--- START GIVEN TEXT ---

Serendipity: Deep Unto Deep Mandala by Keith Allen Kay

As I clicked around the site, I found myself in another section which dealt mainly with topics on Positive Psychology. Positive Psychology can be defined as “the study of human thriving; a relatively new scientific field that examines how ordinary people can become happier and more fulfilled.” Amongst the many outstanding articles that I gleaned on the site; which had topics on everything from Happiness to Health, one caught my eyes.  It was a post by Christopher Peterson, a professor of psychology at the University of Michigan.

Prof Peterson’s post on The Good Life identified 13 markers that researchers in the field have learned about the subject of happiness, and what he termed the ‘psychological good life.’ The markers, if we believe them,  contribute to our enjoyment of the good life.  Several, about 8 listed below, stood out and I’d like to hear your thoughts on them. Essentially, these happiness markers, if we live by/believe them,  are familiar to us and when incorporated into our daily lives in healthy meaningful ways, contribute to our sense of well-being and happiness. They are:

  • Most people are happy.
  • Most people are resilient.
  • Crisis reveals character.

--- END GIVEN TEXT ---
--- START GIVEN INFORMATION ---

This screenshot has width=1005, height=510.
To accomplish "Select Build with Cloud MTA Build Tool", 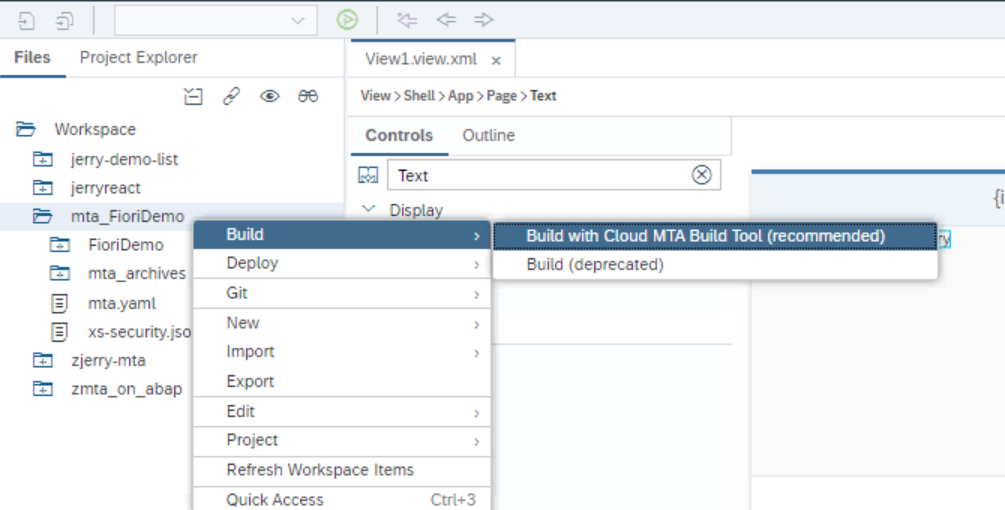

--- END GIVEN INFORMATION ---

- [TO DO]
Reproduce verbatim the portion of the passage on positive psychology that begins with the words "Serendipity: Deep Unto" and ends after the words "University of Michigan.".

- [THE RESPONSE]
Serendipity: Deep Unto Deep Mandala by Keith Allen Kay

As I clicked around the site, I found myself in another section which dealt mainly with topics on Positive Psychology. Positive Psychology can be defined as “the study of human thriving; a relatively new scientific field that examines how ordinary people can become happier and more fulfilled.” Amongst the many outstanding articles that I gleaned on the site; which had topics on everything from Happiness to Health, one caught my eyes.  It was a post by Christopher Peterson, a professor of psychology at the University of Michigan.